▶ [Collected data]
================================
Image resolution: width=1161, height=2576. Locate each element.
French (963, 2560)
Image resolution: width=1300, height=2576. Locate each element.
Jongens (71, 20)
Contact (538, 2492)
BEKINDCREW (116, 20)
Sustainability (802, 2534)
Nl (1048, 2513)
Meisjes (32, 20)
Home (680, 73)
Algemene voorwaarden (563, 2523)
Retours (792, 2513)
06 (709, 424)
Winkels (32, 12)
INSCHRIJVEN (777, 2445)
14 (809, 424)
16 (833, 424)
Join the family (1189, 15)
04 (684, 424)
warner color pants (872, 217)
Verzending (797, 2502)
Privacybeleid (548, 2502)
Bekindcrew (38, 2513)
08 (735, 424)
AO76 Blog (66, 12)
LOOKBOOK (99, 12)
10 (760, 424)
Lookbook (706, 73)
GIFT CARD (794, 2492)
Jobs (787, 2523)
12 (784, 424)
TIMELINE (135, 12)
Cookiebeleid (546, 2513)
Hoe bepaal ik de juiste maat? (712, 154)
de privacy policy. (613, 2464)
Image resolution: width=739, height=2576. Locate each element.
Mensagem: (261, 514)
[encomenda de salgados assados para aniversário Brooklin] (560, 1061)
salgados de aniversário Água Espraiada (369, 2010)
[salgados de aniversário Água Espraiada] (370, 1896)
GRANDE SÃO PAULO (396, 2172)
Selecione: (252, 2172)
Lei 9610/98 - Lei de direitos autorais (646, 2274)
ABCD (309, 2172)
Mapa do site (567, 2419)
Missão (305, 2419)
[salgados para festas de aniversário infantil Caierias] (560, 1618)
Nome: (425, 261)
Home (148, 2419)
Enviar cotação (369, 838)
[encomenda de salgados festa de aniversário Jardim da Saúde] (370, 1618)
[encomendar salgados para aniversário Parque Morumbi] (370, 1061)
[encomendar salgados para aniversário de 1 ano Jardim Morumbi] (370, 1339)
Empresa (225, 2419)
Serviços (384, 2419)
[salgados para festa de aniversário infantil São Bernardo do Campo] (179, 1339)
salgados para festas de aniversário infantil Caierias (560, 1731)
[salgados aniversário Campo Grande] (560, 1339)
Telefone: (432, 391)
================================
▶ [Task brief]
Please, from the entries above, set down exactly the lines from the one containing "Join the family (1189, 15)" through the one containing "Hoe bepaal ik de juiste maat? (712, 154)", and only those.

▶ [Expected answer]
Join the family (1189, 15)
04 (684, 424)
warner color pants (872, 217)
Verzending (797, 2502)
Privacybeleid (548, 2502)
Bekindcrew (38, 2513)
08 (735, 424)
AO76 Blog (66, 12)
LOOKBOOK (99, 12)
10 (760, 424)
Lookbook (706, 73)
GIFT CARD (794, 2492)
Jobs (787, 2523)
12 (784, 424)
TIMELINE (135, 12)
Cookiebeleid (546, 2513)
Hoe bepaal ik de juiste maat? (712, 154)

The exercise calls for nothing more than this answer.